My brother ‘Karate Kid’ and the impact COVID19 has had on his sport. By Thea Baloch, The Sixth Form College Colchester

In this article, young karate athlete Leo Baloch, 14, tells his story of preparing for renowned ‘national’ championships and how COVID19 has called that into question. Interviewed by Thea Baloch, Sixth Form College Colchester.

1. What are nationals?

“The National Championships are where competitors from each region of England go to select to be part of the National Team, which can then progress to selection for more standard competitions eg World Championship, Championship Europe (against national teams from other countries). ”

2.What did you have to do to prepare for the nationals?

“Continuously winning in the highest competitions in Britain and being selected for the regional team to then participate in my first national training and select for the team.”

3. What did you think of doing with the nationals?

“When I started training in England at the age of 12-13, it was quite scary because it was a big step forward, but also because I was with people with whom I fought in competitions. ”

4.How has COVID impacted your sport?

“At first we had to train online, but now we can go if we test negative and wear a mask when we are not training. It also made sparring more of a concern as we are careful if anyone should have COVID. On top of that, it ruled out some life-changing experiences, such as the fighting in Venice, Germany and the Netherlands. ”

5.How do you think COVID has affected other members of your team?

“It has affected the number of people absent from training because if one person had a chance of COVID another person will, which will make the problem even worse across the club. This makes it difficult for students to progress in their career in karate.

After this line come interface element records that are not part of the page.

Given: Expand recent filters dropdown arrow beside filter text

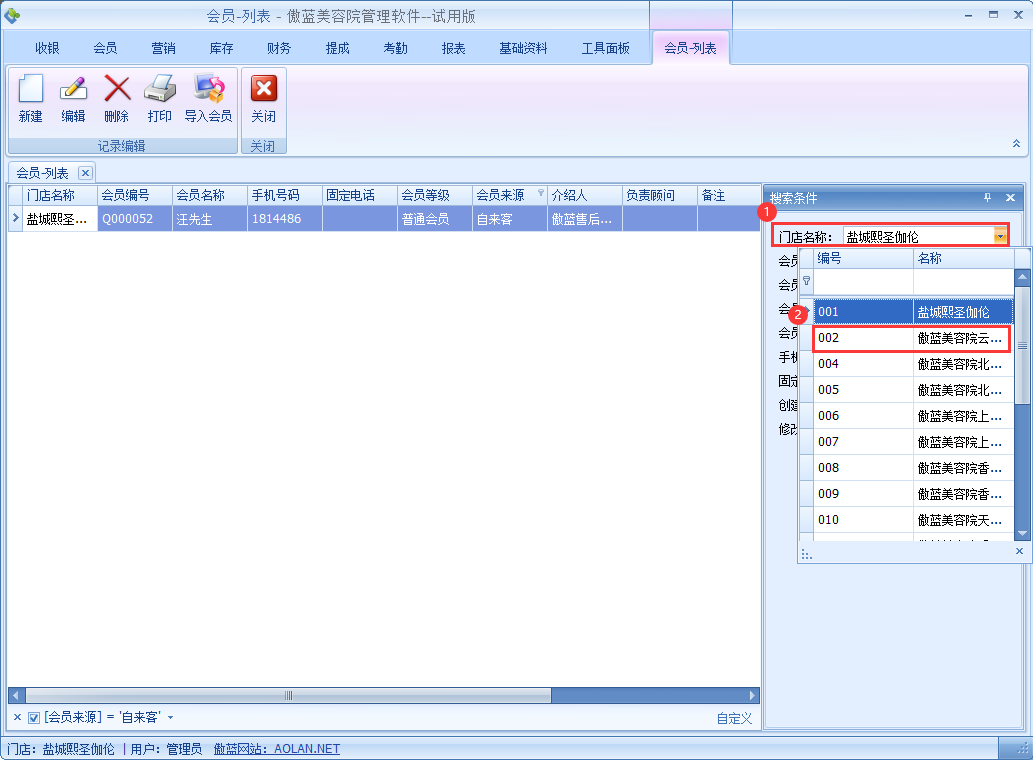Looking at the screenshot, I should (171, 718).
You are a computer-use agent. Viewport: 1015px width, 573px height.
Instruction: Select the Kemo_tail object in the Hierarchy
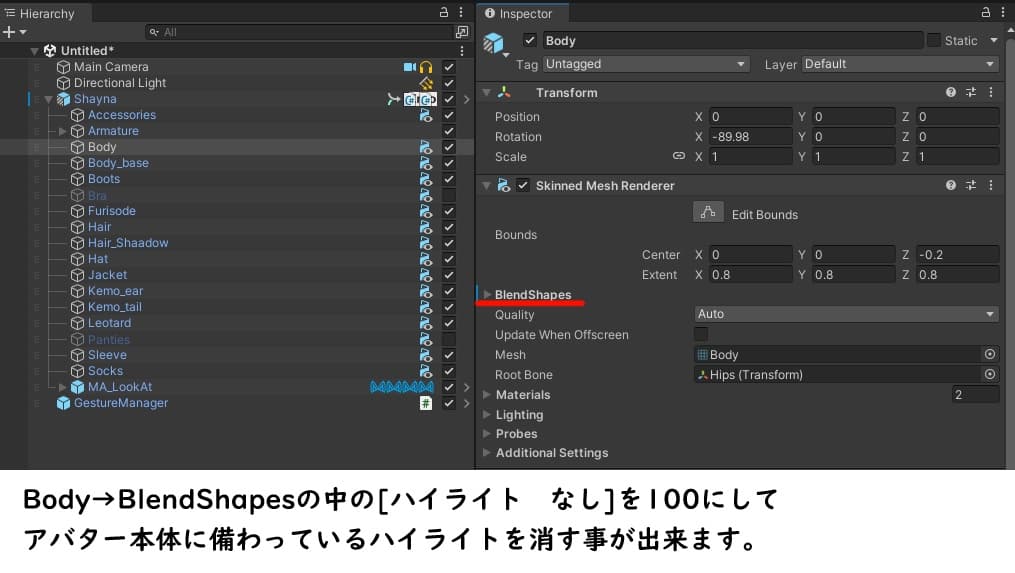pos(115,307)
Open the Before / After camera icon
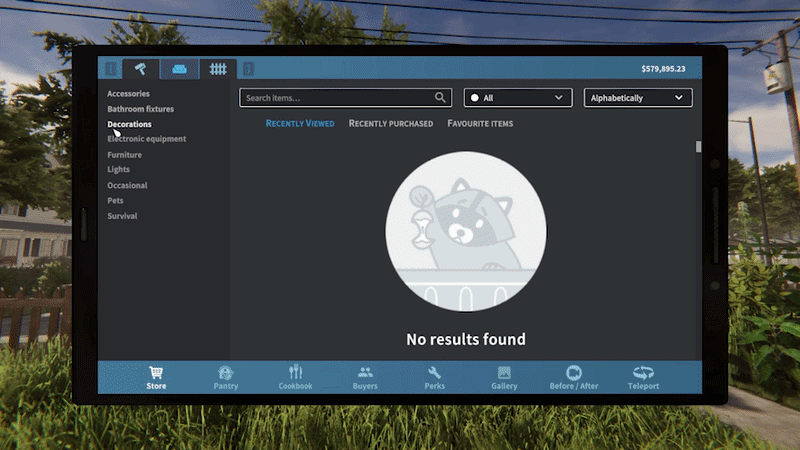 (574, 372)
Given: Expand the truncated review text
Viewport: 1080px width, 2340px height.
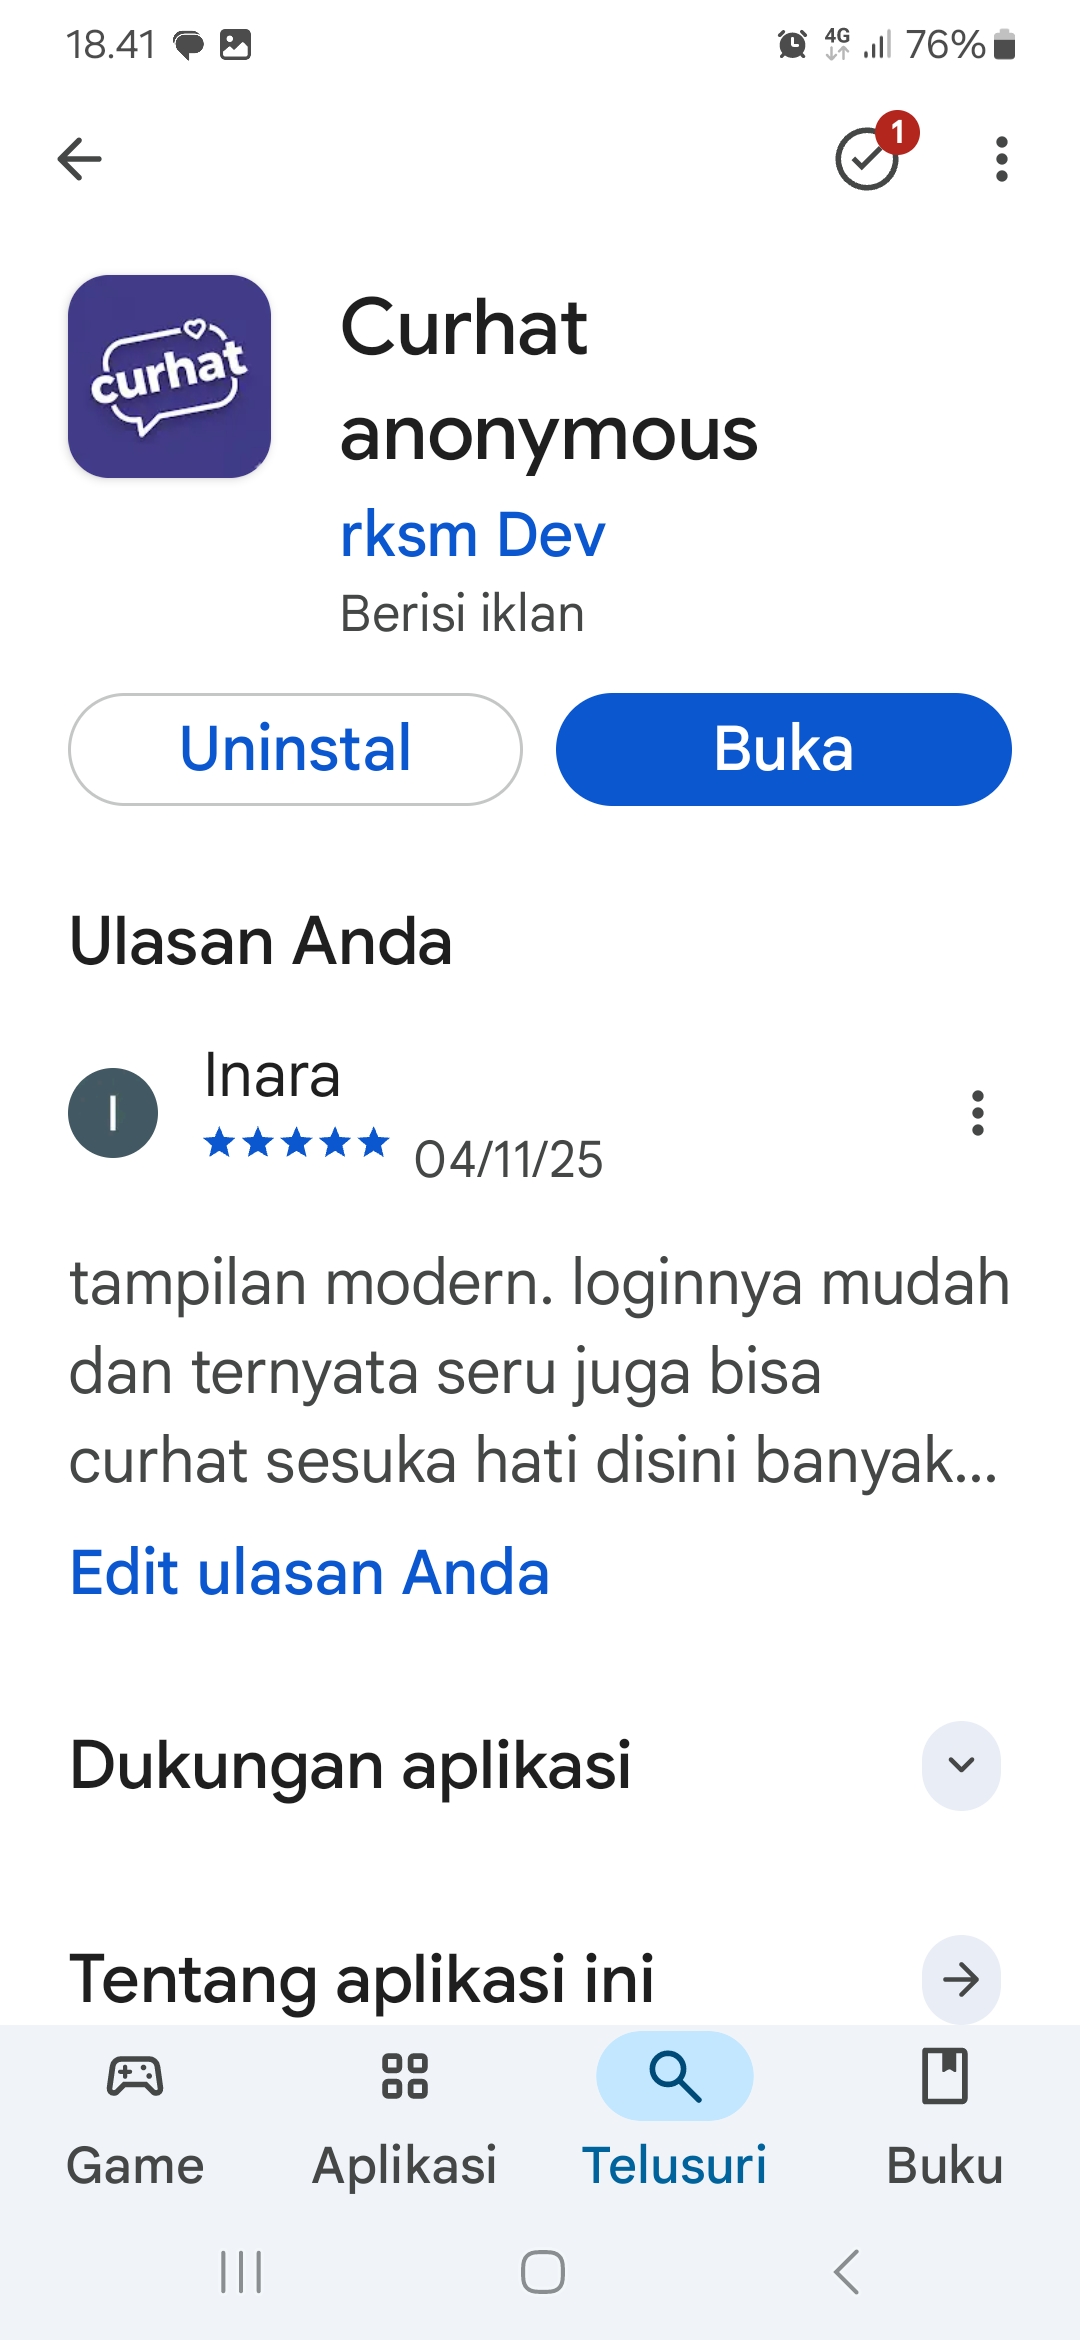Looking at the screenshot, I should coord(538,1372).
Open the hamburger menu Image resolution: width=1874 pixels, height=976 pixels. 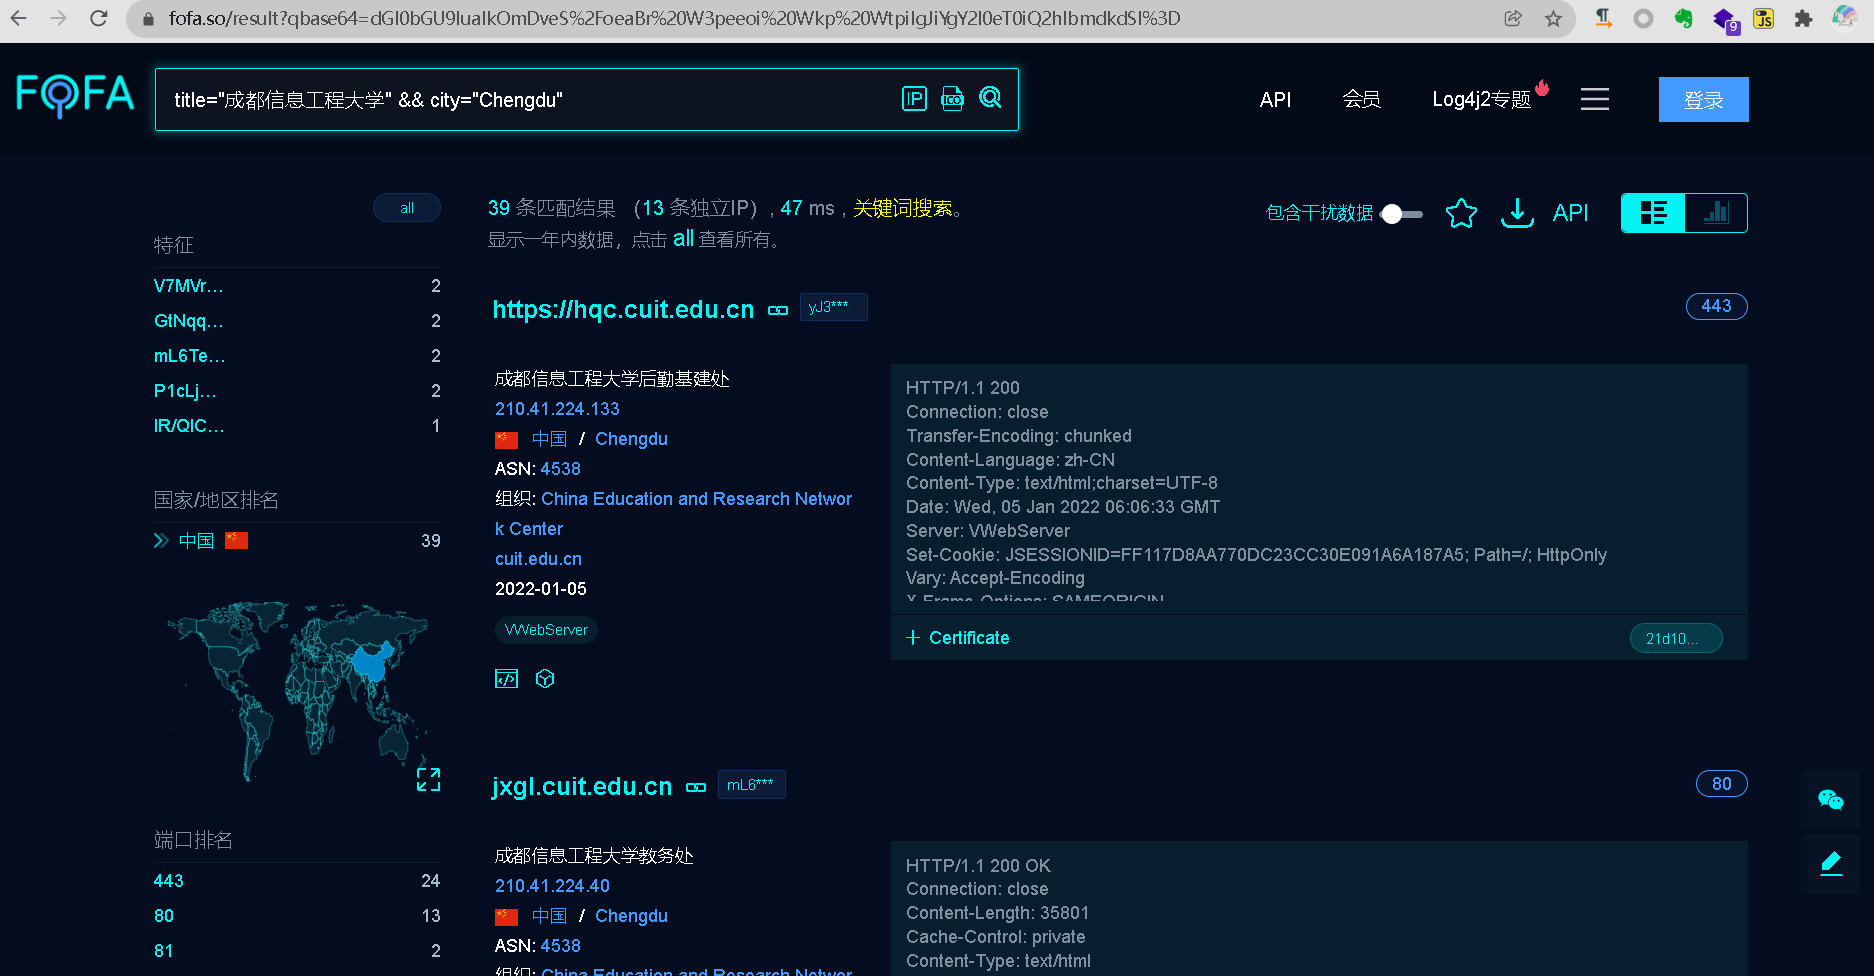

6.What do you love most about karate?

“I have been practicing karate for 7 years now, I like to win in competition. You learn the discipline which can translate into dedication, hard work.

7. What would you like others to know about this sport?

“Karate takes a lot more hard work and dedication than what is portrayed in the media because it is a process of achieving certain goals.”

8. What is the most important thing that you learned about yourself from karate?

“To keep fighting and staying determined even though I get to the lowest point in competitions, like keeping your head down and focusing, you can achieve what you dream of achieving.”